Freitag
Nachdem Zeno den Tisch eingedeckt und die Kerzen entzündet hatte, nahm er erwartungsvoll Platz und teilte den Rest der Flasche brüderlich zwischen uns auf. Als die Türe zur Küche wieder aufging, erschien Lorenzo in weißer Jeans und weißem tailliertem Hemd und ging schnurstracks zum Kühlschrank, um sich daran zu machen, die Austern mit geschickten und kräftigen Handbewegungen zu öffnen.
Zeno und ich tauschten vielsagende Blicke. Nach der Art, wie Lorenzo die Austern öffnete, hatte er sich zwar noch nicht beruhigt, aber er schien guten Willens, weil er schließlich drei Teller mit Austern präsentierte und aus den Tiefen des Kühlschranks eine weitere Flasche Ferrari Spumante hervorzauberte.
Zeno hätte gerne das Thema angeschnitten, ob in Lorenzos künftiger Trattoria nur heimische Produkte oder etwa auch französische Austern auf der Karte stehen sollten, wurde aber mit einem scharfen „Basta!“ zum Schweigen gebracht, weshalb er sich darauf verlegte, die Qualität und Frische der Austern zu loben und mir großzügig Spumante nachzuschenken.
Ich war damit beschäftigt, darüber nachzudenken, ob die Schüsse in den Ruinen von Ostia Antica weniger mit den Bildern als mit Lorenzos Enthüllungsbuch über die Gralsloge zu tun haben könnten.
Was genau hatte ich eigentlich gesehen?
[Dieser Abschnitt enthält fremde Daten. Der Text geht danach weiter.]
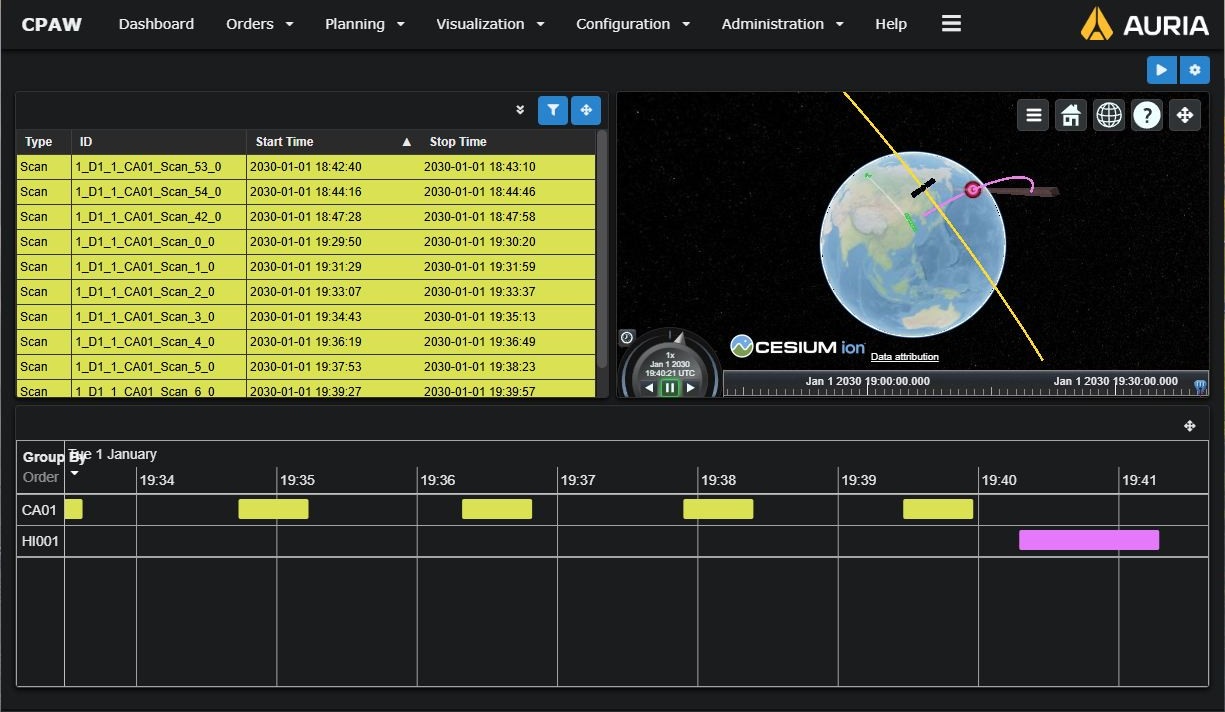The image size is (1225, 712).
Task: Follow the Data attribution link
Action: pyautogui.click(x=904, y=357)
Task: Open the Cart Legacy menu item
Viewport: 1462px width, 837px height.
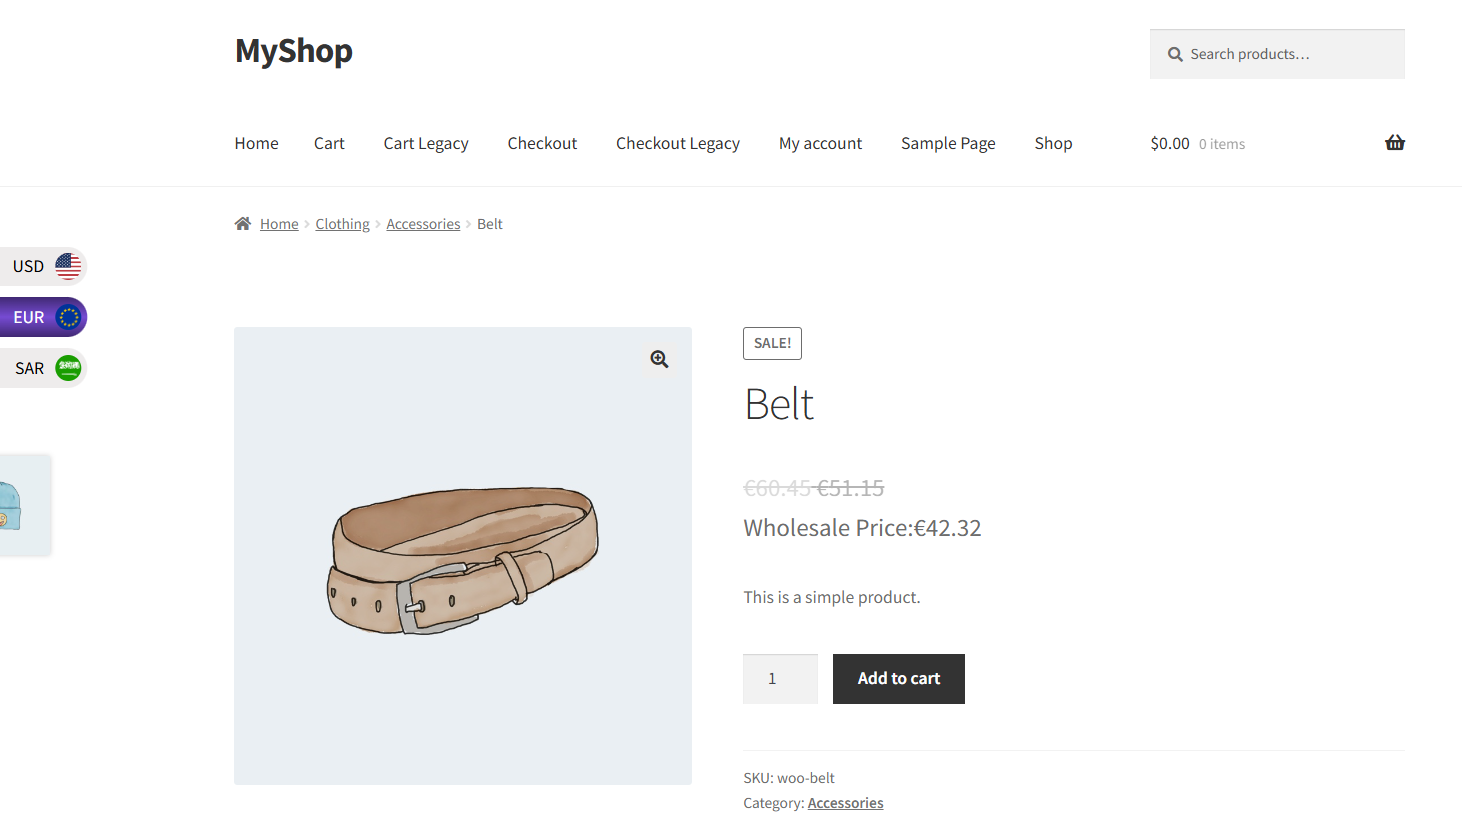Action: 426,143
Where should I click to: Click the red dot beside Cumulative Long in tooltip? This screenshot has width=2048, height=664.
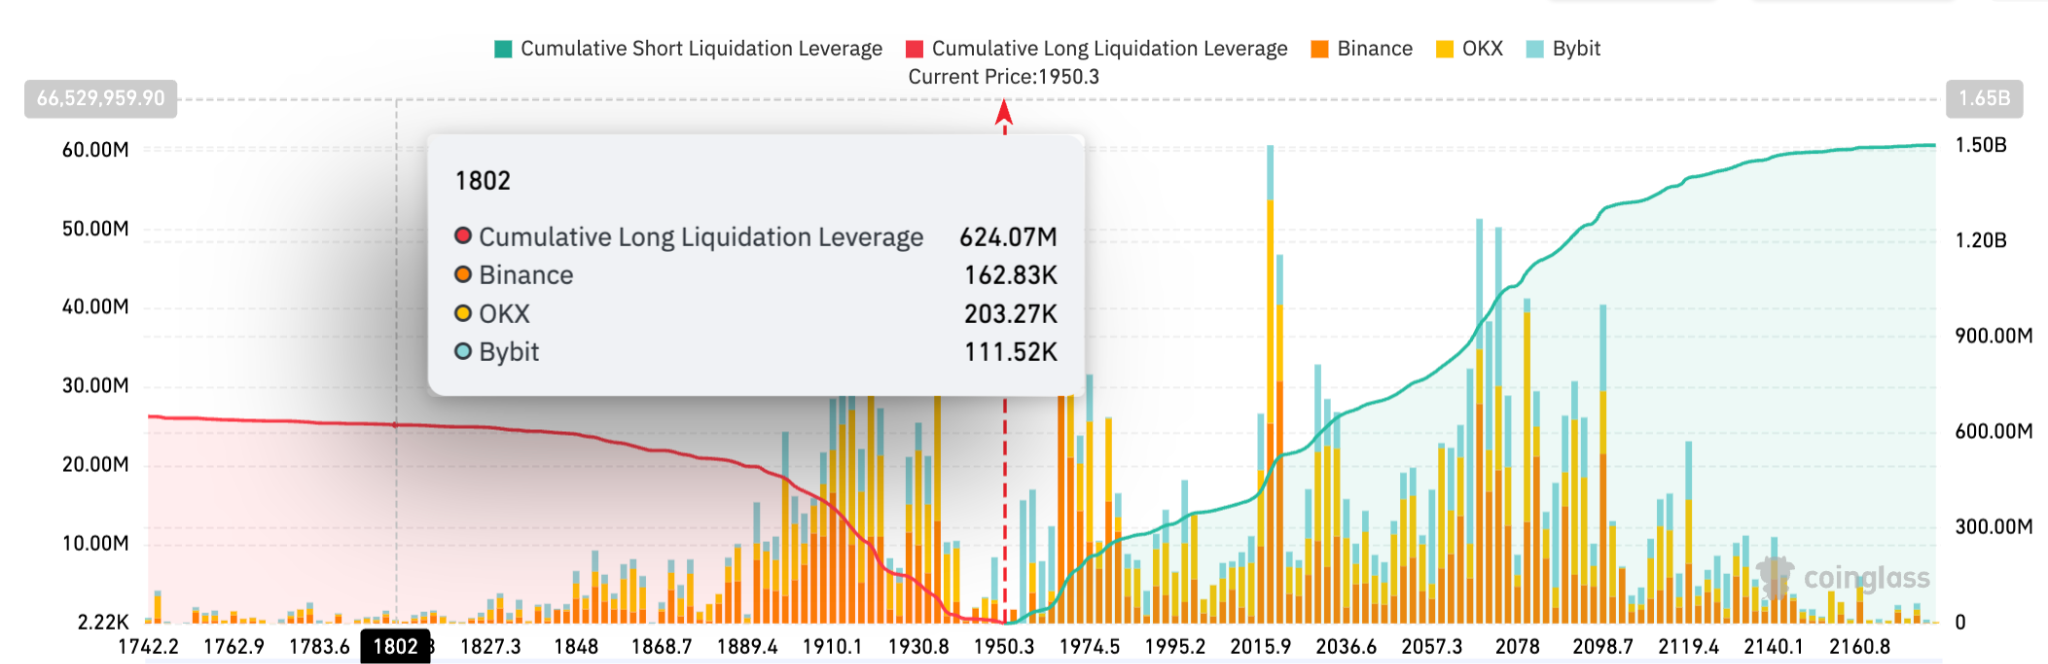point(463,236)
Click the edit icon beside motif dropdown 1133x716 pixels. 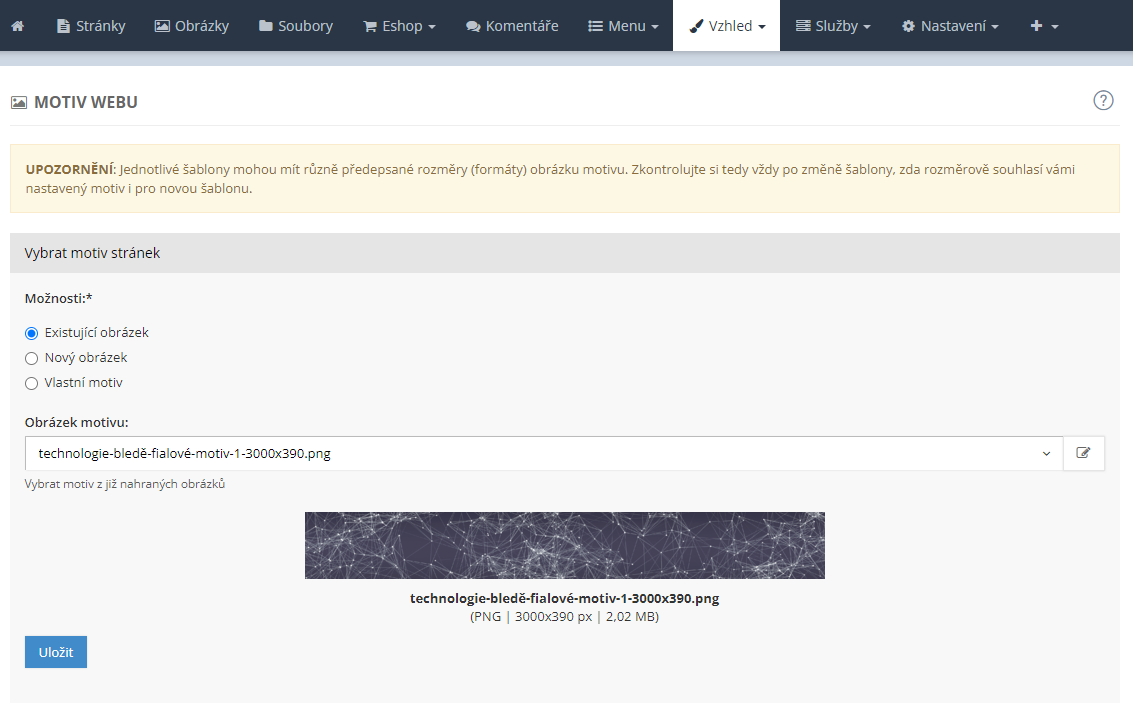click(x=1083, y=453)
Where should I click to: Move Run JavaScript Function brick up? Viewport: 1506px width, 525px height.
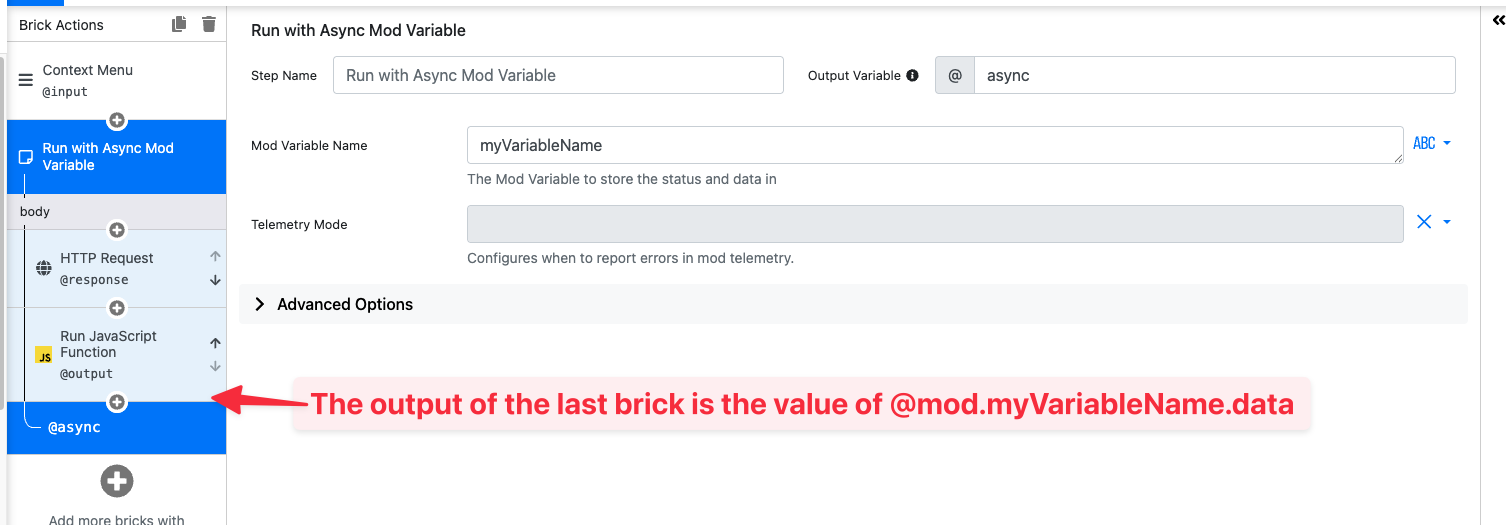[215, 343]
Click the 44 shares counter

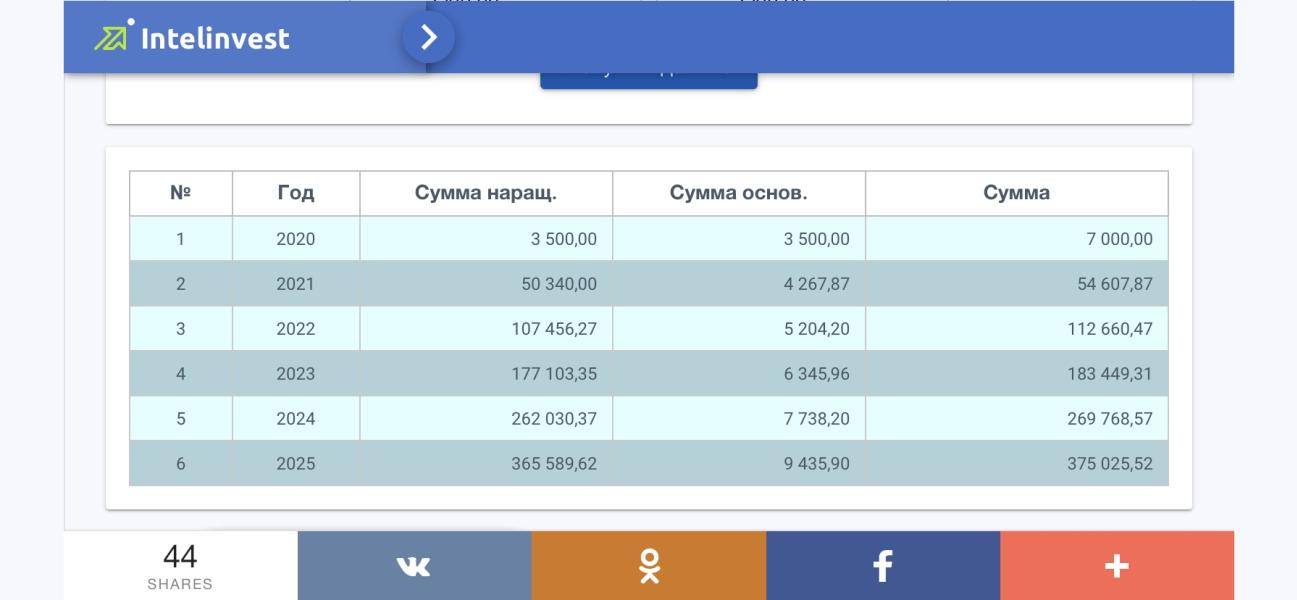pyautogui.click(x=180, y=566)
Einen korpulenten Mann mit einem außergewöhnlich großen Kopf im Gegenlicht. Da war ja Laurinius nun wirklich nicht der einzige, der in Frage käme. Unschlüssig schlürfte ich meine dritte Auster und lauschte dem Disput der Freunde über Berlusconis knappe Wahlniederlage. Lorenzos Freude war aufrichtig, auch wenn das für ein Mitglied des Klerus eher ungewöhnlich war. Ungewöhnlich war auch, dass er keinen einzigen Blick an mich verschwendete und auch nicht versuchte, mich in das Gespräch einzubeziehen. Das habe ich mir selbst zuzuschreiben, dachte ich unglücklich und überlegte, ob es vielleicht besser war, es bei der Distanz, die sich zwischen uns aufgebaut hatte, zu belassen.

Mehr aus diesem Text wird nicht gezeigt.